Outro aspeto essencial será a interdisciplinaridade. A Uroginecologia exige a colaboração de ginecologistas, urologistas, fisiatras, fisioterapeutas especializados em pavimento pélvico, psicólogos e outros profissionais. Só assim se conseguirá responder de forma completa a patologias multifatoriais.

“Os próximos passos passam pela formação e pela comunicação”
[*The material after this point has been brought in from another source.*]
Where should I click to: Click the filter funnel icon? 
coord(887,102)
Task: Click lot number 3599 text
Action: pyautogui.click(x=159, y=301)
Os próximos passos são claros. Na área da formação, vamos lançar programas de fellowship em Uroginecologia, bem como cursos acreditados dirigidos a ginecologistas. Paralelamente, vamos apostar na sensibilização dos médicos de família, pois são muitas vezes o primeiro contacto das doentes e têm um papel determinante na referenciação precoce e adequada a esta subespecialidade

No campo da comunicação, queremos atuar em duas frentes. Por um lado, junto da comunidade médica, através de congressos, webinars e publicações científicas, para uniformizar práticas e divulgar conhecimento. Por outro lado, junto da população em geral, com campanhas de sensibilização que ajudem a quebrar tabus, sobretudo em torno da incontinência urinária e do prolapso genital. Só assim conseguiremos que mais mulheres procurem ajuda de forma atempada.

Conclusão

A criação da subespecialidade de Uroginecologia é mais do que uma conquista médica: é um compromisso com a saúde e dignidade das mulheres. Ao reconhecer a especificidade das doenças do pavimento pélvico e ao oferecer uma resposta estruturada, diferenciada e multidisciplinar, abre-se uma nova etapa na prática clínica, na formação médica e na investigação.